• **Exercise directions**: Beginning with the line that contains "Viewport: 1121px width, 783px", restate each line below through the final one exactly, and exclude the pictures.

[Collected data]
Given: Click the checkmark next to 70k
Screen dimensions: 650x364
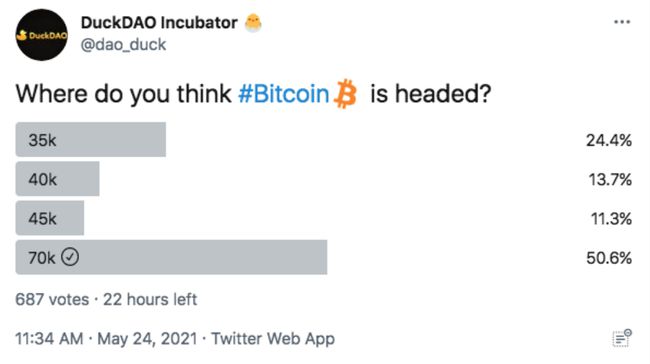Looking at the screenshot, I should click(70, 257).
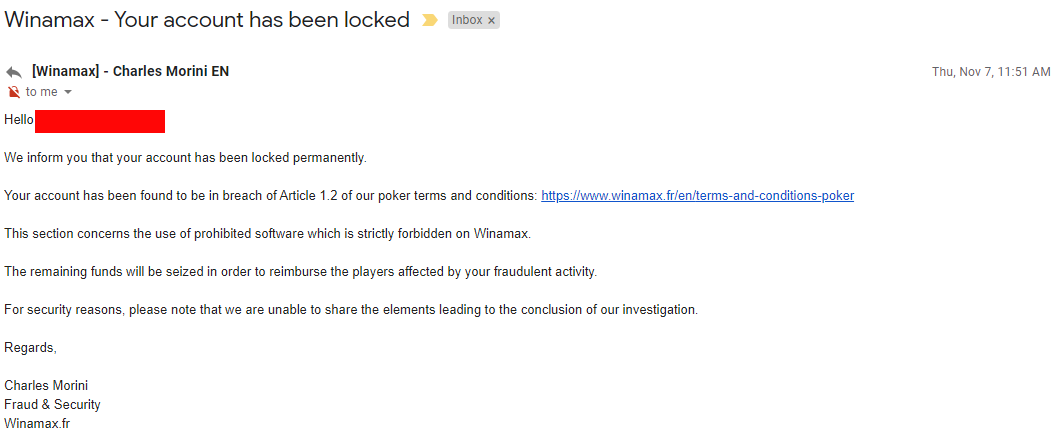This screenshot has height=434, width=1061.
Task: Click sender name '[Winamax] - Charles Morini EN'
Action: tap(130, 71)
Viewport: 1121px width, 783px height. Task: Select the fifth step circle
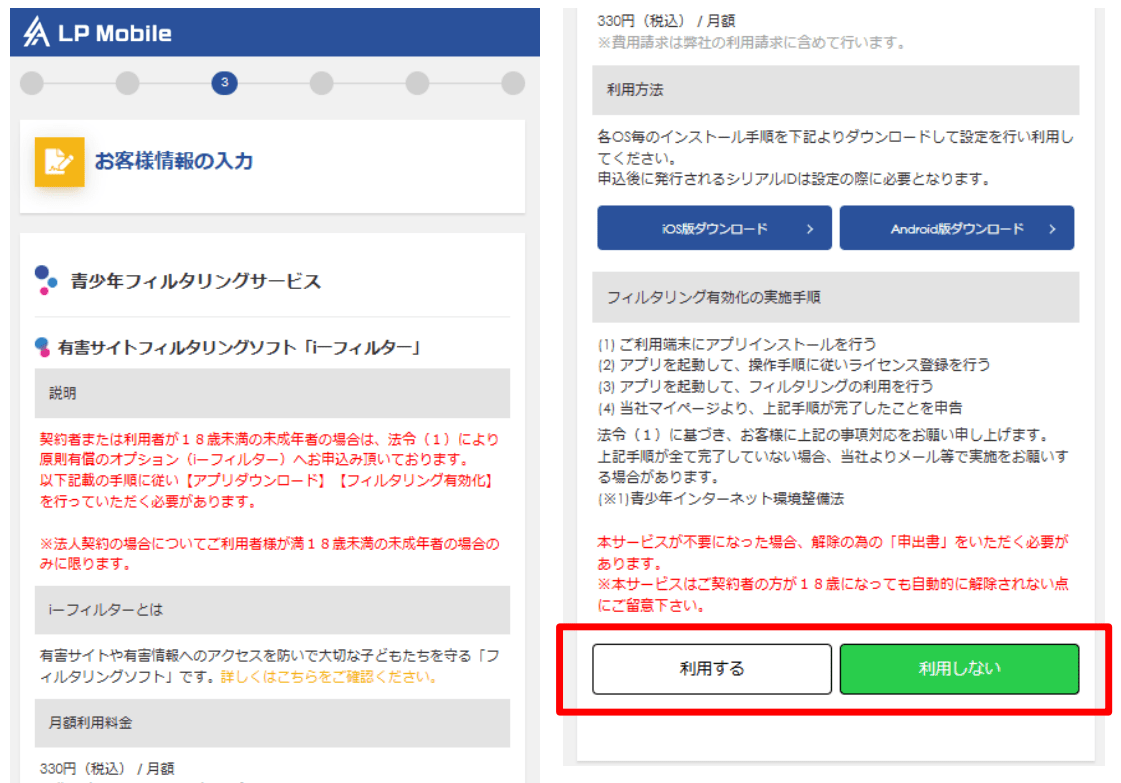point(417,83)
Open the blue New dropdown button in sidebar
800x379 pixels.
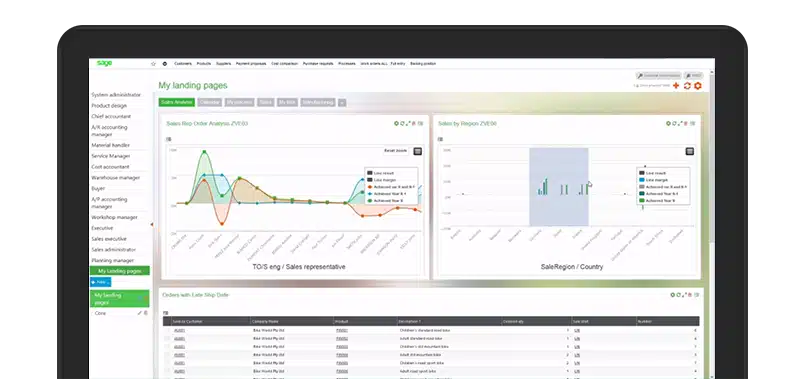101,282
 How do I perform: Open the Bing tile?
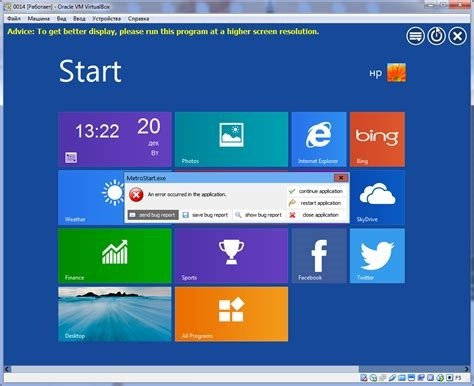[x=377, y=139]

• **Expected output**:
Viewport: 1121px width, 783px height. Task: Select the fifth step circle
point(417,83)
Open the blue New dropdown button in sidebar
800x379 pixels.
101,282
 How do I perform: Open the Bing tile?
[x=377, y=139]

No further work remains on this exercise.